Exercise goal: What is the number of lines in the following data that contain "공유하기"? Answer with the number alone.

Available data:
+ + + + +

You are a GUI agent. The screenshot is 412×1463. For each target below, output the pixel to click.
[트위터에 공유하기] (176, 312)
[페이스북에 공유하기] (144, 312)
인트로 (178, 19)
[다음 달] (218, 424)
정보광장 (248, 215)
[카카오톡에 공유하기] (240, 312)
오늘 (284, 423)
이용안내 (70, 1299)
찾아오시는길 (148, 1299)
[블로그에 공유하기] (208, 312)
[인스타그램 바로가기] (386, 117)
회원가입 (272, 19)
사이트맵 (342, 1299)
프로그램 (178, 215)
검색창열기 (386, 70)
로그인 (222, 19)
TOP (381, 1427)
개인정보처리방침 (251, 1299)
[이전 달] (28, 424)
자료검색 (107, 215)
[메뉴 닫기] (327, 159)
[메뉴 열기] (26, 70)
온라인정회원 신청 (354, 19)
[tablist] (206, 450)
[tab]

+ + + + +

Answer space: 4